We started to exclude the IP addresses from inspection and got a bit further, now banging our head against  0x800B0109 - third party updated failed to install :unamused:


Back to firewall log and it turns out there are more untrusted certificates and IP's to exclude.

How do you handle this? Excluding IP's seems to be an impossible mission, you never know when a new one pops up. 
So far we have more or less proved deploying apps through Intune is hopeless and not fit for enterprise use.

 

Any advice would be appreciated. 

Regards Torben

 

6 Replies
best response confirmed by Tslaikjer (Copper Contributor)
Solution
https://learn.microsoft.com/en-us/mem/intune/fundamentals/intune-endpoints#access-for-managed-device... , these are the url's. If you whitelist those (And your firewall understands fqdns and doesn't need just addresses or ranges, you should be done relatively quickly.
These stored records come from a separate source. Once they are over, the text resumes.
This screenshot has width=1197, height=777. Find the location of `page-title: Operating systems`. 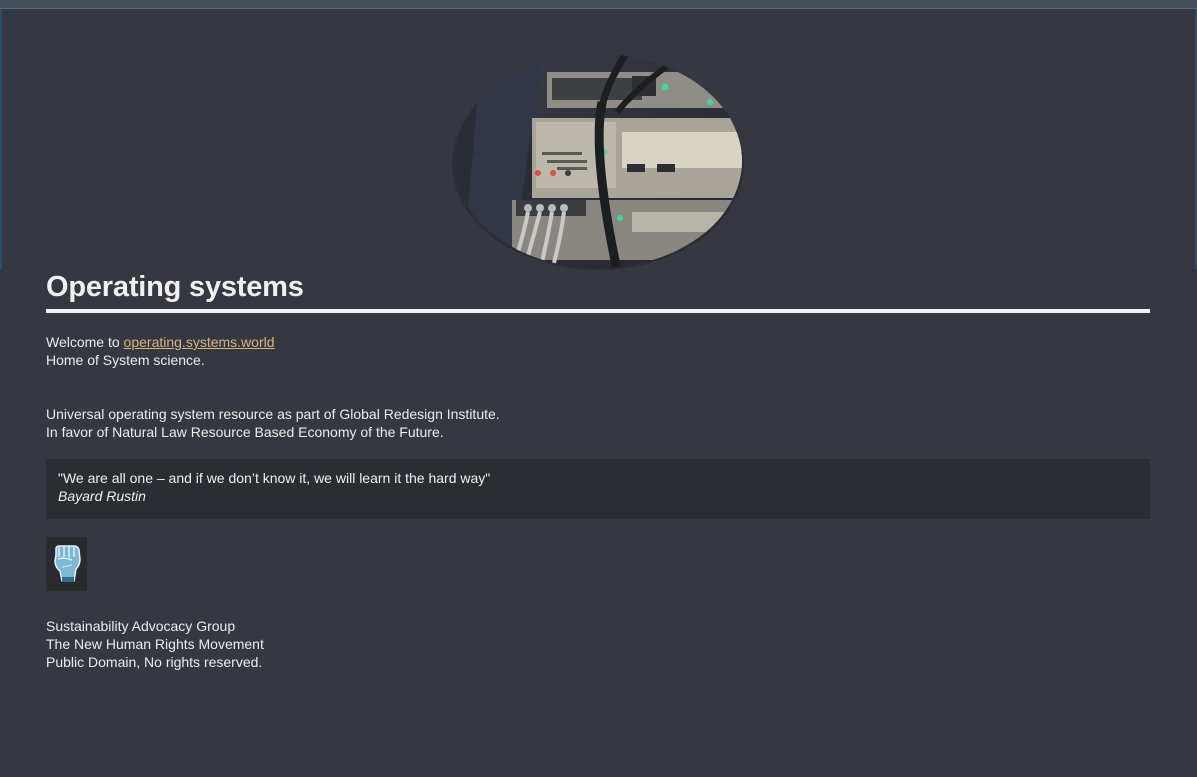

page-title: Operating systems is located at coordinates (175, 287).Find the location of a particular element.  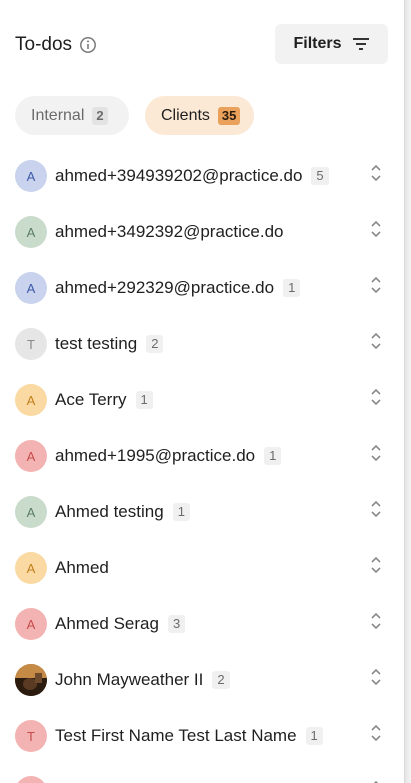

client-name: ahmed+292329@practice.do is located at coordinates (165, 288).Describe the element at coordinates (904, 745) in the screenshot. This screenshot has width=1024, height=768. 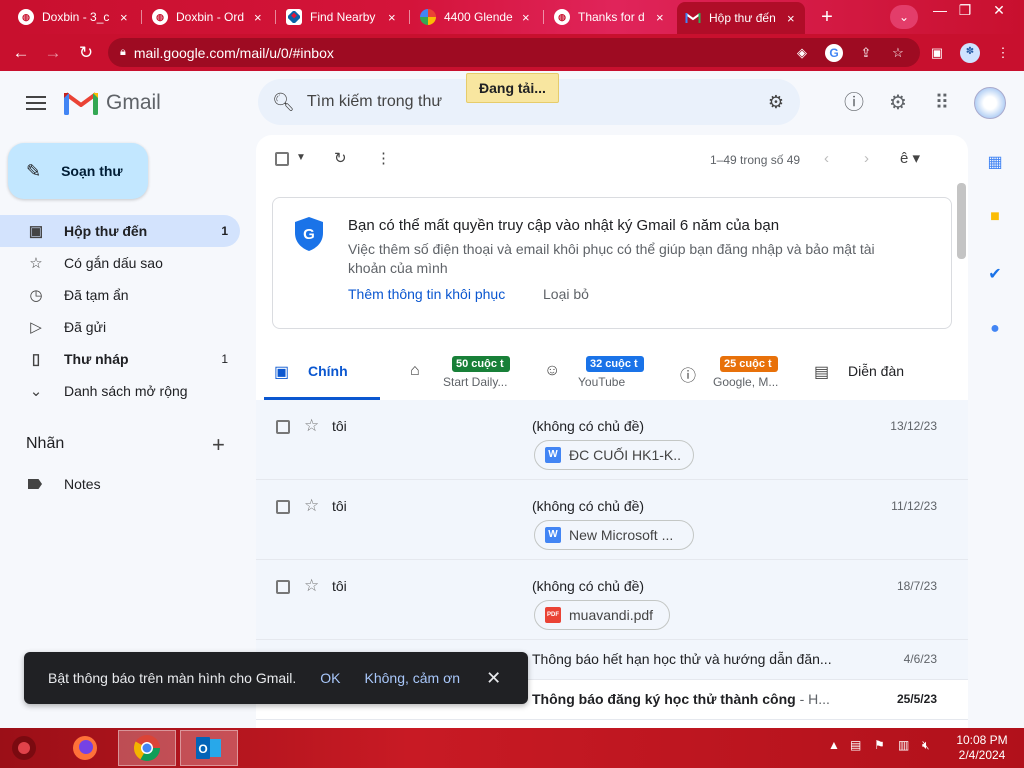
I see `network-icon: ▥` at that location.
Intune works for a lot of enterprises, explicitly adding those ranges and fqdns is not needed for most of our customers at least.
Thanks, just back from vacation and trying to catch up on everything.
I will have my FW colleague to implement this, and we can check.
Great article!
It actually turned out to be SSL inspection that wrecked everything, disabling that on mentioned URL's, solve it.
Nice, great to hear and you're not the first one running into that issue :)
1 best response

Accepted Solutions
best response confirmed by Tslaikjer (Copper Contributor)
Solution
https://learn.microsoft.com/en-us/mem/intune/fundamentals/intune-endpoints#access-for-managed-device... , these are the url's. If you whitelist those (And your firewall understands fqdns and doesn't need just addresses or ranges, you should be done relatively quickly.

Intune works for a lot of enterprises, explicitly adding those ranges and fqdns is not needed for most of our customers at least.